« Le luxe tape-à-l’œil et excessif va traverser une période difficile et il va prendre des formes beaucoup plus discrètes. » C’est ce qu’a écrit le Financial Times dans un récent supplément – consacré non pas à l’art, mais aux montres. Et pourtant, ces mots pourraient bien s’appliquer aux œuvres que les gens seront disposés à voir, acquérir et montrer après que la pandémie de Covid-19 aura décliné ou été vaincue.
APRÈS UN CHOC COMME CELUI QUE NOUS TRAVERSONS, IL EXISTE SOUVENT UN RETOUR VERS LES « VALEURS SÛRES »
L’une des victimes (artistiques) de cette période sera certainement l’art de la performance. En effet, comme l’a déclaré sa grande prêtresse, Marina Abramovic, dans un podcast de l’édition internationale de The Art Newspaper, « la performance n’est pas possible actuellement, elle nécessite un contact direct avec le public ; l’interprète et le public accomplissent [ensemble] l’œuvre, et avec la distanciation sociale, nous ne pouvons pas le faire. »
Ainsi, même si vous achetez le droit d’exécuter une pièce, il ne vous servira à rien de l’avoir, du moins pour l’instant. En effet, j’ai le sentiment que toute forme d’art non traditionnelle va souffrir : l’histoire nous apprend qu’après un choc considérable comme celui que nous traversons aujourd’hui, il existe souvent un retour vers les « valeurs sûres » qui ont fait leurs preuves. Ce n’est pas une bonne nouvelle pour les jeunes inconnus, pour qui les collectionneurs auraient bien pu se laisser tenter avant le Covid-19. Tout comme l’art de la performance qui est en retrait, j’imagine que tous les projets qui nécessitent par exemple de sauter dans un avion de ligne (sauf si vous avez un jet privé) pour aller voir une installation incroyable sur, disons, une île grecque, vont essuyer un refus d’office. Et en tout cas, acquérir une œuvre un peu trop démonstrative va sembler bien déplacé dans la perspective de ce qui ressemble à une récession massive. Il est probable que les œuvres d’art monumentales, brillantes et show off soient reléguées au second plan pendant un certain temps, tout comme les trophées hors de prix, à moins qu’ils ne soient conservés en catimini.
À l’inverse, comme les gens passent beaucoup plus de temps chez eux, cela pourrait favoriser les œuvres d’art avec lesquelles on a vraiment envie de vivre, par opposition aux pièces que l’on achète et envoie directement dans un stockage. Il pourrait y avoir un retour à des œuvres de dimensions plus raisonnables et faciles à accrocher chez soi, les peintures en tête, à des pièces rassurantes et apaisantes, et même, si j’ose dire, décoratives !
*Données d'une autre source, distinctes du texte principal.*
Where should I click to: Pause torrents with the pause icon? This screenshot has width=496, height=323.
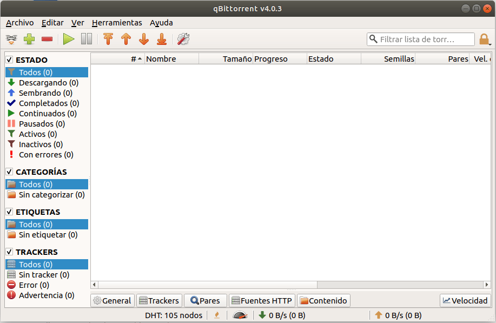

IL POURRAIT Y AVOIR UN RETOUR À DES ŒUVRES FACILES À ACCROCHER CHEZ SOI, RASSURANTES ET APAISANTES, ET MÊME, SI J’OSE DIRE, DÉCORATIVES !
Je pense que ce retour à une certaine forme de sécurité bénéficiera inévitablement à des noms bien établis, validés par le marché et les institutions, car vouloir faire un bon investissement est, et ce n’est pas déraisonnable, quelque chose que la plupart des collectionneurs ont caché parmi la multitude de leurs motivations – d’autant plus s’ils constatent que d’autres investissements sont partis en fumée. Dans ce contexte, qu’en est-il de l’art qui documente la crise ? Les collectionneurs peuvent vouloir acquérir des œuvres que les artistes ont réalisées pendant leur confinement forcé, afin de conserver un témoignage de ces jours mémorables.
Enfin, pour être plus positive, je m’attends à voir de solides ventes d’œuvres d’art pour soutenir la lutte contre le Covid-19, qui permettent aux acheteurs de faire rimer collection et bonne action. Partout dans le monde, des commissaires-priseurs, des galeristes et des artistes proposent des œuvres, soit dans des ventes aux enchères caritatives dédiées, soit dans le cadre de ventes privées. Parmi les exemples figurent Phillips Auction4NY, la Viewing Room dédiée aux œuvres caritatives de Frieze New York et de nombreuses autres initiatives. Une bonne raison d’acheter encore de l’art, mais en ayant la conscience tranquille en ces temps agités.